Effect of training characteristics on object classification: an application using Boosted Decision Trees
Ignacio Sevilla-Noarbe, Pen\'elope Etayo-Sotos

TL;DR
This paper applies Boosted Decision Trees to classify stars and galaxies in photometric data, demonstrating improved accuracy and analyzing how training choices affect performance in astronomical object classification.
Contribution
It introduces the use of BDTs in optical astronomy for star-galaxy separation and evaluates the impact of input features and training sets on classification effectiveness.
Findings
BDTs improve galaxy sample purity by 2-4 times at the same efficiency.
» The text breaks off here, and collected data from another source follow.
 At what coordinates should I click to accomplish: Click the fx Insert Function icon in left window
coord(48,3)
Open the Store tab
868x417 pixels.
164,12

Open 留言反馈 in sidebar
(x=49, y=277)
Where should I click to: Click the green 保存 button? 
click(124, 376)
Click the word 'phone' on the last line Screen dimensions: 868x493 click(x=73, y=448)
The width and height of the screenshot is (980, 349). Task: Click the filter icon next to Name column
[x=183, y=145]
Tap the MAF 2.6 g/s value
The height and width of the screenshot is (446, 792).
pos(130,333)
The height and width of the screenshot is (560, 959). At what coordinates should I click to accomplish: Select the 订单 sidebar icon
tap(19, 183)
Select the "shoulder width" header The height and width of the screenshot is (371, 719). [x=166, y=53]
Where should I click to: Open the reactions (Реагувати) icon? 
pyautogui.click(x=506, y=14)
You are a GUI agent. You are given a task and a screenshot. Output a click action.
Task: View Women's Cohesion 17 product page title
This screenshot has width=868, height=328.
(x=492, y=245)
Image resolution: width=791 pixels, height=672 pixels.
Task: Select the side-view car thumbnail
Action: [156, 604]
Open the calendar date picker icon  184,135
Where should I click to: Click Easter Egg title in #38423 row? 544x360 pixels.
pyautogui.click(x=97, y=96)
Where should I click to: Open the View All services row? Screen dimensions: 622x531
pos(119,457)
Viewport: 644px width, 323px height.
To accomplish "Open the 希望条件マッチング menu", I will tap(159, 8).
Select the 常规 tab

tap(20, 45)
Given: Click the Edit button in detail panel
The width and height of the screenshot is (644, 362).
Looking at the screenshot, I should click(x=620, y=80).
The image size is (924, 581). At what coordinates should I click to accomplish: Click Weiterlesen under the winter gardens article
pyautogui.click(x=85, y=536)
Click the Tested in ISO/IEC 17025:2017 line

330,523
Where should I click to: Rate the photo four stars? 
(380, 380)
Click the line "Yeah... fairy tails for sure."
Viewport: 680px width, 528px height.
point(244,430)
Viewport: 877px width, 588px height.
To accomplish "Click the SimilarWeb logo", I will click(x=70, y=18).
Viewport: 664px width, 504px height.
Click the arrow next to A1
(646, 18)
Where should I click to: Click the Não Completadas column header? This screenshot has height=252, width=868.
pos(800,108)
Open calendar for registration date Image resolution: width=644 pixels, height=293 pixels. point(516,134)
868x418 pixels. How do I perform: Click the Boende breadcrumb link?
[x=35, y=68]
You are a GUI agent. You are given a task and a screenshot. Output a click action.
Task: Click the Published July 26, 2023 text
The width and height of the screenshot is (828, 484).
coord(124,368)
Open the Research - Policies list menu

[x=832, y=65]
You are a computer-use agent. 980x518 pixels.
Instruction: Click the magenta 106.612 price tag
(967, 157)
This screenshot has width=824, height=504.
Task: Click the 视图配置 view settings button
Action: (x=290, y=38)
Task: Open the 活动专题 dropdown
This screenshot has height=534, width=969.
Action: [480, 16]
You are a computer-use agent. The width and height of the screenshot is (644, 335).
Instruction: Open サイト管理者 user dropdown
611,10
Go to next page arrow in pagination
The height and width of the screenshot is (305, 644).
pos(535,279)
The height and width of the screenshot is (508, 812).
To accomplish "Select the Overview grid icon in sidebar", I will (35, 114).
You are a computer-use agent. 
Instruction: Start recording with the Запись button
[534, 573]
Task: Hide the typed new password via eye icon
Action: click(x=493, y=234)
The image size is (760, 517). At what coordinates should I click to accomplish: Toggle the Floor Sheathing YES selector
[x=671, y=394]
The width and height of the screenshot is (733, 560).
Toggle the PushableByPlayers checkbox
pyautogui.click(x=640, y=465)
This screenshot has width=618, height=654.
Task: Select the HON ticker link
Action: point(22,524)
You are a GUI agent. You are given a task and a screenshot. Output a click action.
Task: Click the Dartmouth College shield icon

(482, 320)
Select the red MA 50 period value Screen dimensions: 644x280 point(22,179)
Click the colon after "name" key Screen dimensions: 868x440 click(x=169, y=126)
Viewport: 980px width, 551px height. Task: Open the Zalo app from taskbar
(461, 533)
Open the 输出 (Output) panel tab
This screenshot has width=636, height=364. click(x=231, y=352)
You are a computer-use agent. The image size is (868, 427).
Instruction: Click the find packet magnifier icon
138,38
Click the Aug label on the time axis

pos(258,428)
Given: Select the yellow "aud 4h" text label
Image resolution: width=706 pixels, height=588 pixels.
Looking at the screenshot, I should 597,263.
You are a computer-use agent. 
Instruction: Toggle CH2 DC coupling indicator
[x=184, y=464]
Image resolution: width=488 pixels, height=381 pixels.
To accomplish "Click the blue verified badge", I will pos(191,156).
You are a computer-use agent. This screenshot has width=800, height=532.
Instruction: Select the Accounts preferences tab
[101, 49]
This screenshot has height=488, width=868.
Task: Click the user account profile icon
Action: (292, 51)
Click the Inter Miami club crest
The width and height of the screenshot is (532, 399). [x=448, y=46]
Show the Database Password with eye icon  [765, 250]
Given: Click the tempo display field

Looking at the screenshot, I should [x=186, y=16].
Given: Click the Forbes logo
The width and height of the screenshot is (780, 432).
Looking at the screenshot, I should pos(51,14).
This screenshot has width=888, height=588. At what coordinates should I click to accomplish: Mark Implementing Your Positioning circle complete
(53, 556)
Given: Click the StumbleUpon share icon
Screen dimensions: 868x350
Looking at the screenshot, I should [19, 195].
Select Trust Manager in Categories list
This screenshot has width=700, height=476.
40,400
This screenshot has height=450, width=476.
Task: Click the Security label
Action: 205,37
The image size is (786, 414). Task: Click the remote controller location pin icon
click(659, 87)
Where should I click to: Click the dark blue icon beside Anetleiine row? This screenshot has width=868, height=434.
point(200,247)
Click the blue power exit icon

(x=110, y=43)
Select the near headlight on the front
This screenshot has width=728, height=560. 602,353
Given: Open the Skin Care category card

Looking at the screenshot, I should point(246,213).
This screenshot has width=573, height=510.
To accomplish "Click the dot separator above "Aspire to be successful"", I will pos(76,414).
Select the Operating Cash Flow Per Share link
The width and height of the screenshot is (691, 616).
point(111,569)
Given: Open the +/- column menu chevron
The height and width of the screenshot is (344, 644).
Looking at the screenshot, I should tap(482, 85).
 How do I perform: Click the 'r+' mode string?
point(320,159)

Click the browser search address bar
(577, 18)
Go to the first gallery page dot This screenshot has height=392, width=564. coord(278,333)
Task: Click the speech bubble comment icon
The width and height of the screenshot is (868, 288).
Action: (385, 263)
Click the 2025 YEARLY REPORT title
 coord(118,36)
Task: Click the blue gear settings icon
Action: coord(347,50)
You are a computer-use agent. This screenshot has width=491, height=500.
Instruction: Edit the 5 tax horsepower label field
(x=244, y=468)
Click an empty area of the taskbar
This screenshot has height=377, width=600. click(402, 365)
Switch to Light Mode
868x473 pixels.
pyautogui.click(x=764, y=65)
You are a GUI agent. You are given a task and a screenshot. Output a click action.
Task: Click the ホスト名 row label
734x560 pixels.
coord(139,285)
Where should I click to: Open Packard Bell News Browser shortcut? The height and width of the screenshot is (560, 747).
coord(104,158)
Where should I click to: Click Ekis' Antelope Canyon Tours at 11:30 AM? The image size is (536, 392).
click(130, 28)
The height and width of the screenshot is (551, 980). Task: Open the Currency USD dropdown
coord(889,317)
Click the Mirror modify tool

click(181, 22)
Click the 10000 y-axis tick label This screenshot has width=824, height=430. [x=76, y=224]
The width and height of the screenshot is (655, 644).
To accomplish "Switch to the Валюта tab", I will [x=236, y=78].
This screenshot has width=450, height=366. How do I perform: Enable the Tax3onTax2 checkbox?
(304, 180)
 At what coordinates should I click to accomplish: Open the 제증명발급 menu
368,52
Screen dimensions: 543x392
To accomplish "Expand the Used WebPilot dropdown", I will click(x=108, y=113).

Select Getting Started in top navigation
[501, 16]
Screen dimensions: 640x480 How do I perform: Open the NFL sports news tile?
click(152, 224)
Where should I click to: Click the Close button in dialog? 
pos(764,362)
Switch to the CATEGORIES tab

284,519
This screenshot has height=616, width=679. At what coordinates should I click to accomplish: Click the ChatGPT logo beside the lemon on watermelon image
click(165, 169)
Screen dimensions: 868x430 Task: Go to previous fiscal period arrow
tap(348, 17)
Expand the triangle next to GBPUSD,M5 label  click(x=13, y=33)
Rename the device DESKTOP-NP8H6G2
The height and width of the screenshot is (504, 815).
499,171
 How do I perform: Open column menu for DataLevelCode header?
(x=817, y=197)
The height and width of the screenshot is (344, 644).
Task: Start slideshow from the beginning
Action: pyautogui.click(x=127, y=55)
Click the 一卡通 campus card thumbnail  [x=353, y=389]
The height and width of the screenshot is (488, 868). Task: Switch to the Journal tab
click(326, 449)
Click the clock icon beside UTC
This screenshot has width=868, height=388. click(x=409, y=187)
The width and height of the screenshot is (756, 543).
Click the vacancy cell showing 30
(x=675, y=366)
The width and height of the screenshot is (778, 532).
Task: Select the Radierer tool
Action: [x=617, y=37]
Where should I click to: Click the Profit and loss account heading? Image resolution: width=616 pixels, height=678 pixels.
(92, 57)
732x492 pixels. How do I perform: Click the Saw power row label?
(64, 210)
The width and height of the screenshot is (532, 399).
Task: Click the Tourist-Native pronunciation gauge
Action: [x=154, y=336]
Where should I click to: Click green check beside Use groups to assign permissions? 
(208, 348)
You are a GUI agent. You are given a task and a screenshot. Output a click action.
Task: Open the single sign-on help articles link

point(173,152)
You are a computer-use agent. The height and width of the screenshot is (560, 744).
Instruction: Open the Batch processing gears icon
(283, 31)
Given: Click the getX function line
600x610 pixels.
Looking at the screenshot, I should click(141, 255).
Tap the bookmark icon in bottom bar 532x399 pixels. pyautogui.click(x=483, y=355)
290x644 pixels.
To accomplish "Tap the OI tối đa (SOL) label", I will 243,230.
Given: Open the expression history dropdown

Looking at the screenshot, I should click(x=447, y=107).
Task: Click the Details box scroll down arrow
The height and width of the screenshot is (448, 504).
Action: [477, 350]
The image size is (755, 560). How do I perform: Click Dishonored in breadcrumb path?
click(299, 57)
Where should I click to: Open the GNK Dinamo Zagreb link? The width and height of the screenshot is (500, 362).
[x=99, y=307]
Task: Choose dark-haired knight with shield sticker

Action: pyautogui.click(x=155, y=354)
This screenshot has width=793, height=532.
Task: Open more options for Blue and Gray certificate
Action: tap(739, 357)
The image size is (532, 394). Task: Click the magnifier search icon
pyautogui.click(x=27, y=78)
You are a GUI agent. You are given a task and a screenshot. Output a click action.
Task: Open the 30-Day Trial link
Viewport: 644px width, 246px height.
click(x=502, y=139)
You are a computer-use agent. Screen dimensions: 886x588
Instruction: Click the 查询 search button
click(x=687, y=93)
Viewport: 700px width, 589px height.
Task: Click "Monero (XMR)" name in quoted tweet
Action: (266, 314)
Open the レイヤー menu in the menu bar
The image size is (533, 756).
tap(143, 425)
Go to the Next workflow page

Training set composition significantly influences classification performance.
Using BDTs surpasses traditional thresholding methods in accuracy.
Abstract
We present an application of a particular machine-learning method (Boosted Decision Trees, BDTs using AdaBoost) to separate stars and galaxies in photometric images using their catalog characteristics. BDTs are a well established machine learning technique used for classification purposes. They have been widely used specially in the field of particle and astroparticle physics, and we use them here in an optical astronomy application. This algorithm is able to improve from simple thresholding cuts on standard separation variables that may be affected by local effects such as blending, badly calculated background levels or which do not include information in other bands. The improvements are shown using the Sloan Digital Sky Survey Data Release 9, with respect to the type photometric classifier. We obtain an improvement in the impurity of the galaxy sample of a factor 2-4 for this…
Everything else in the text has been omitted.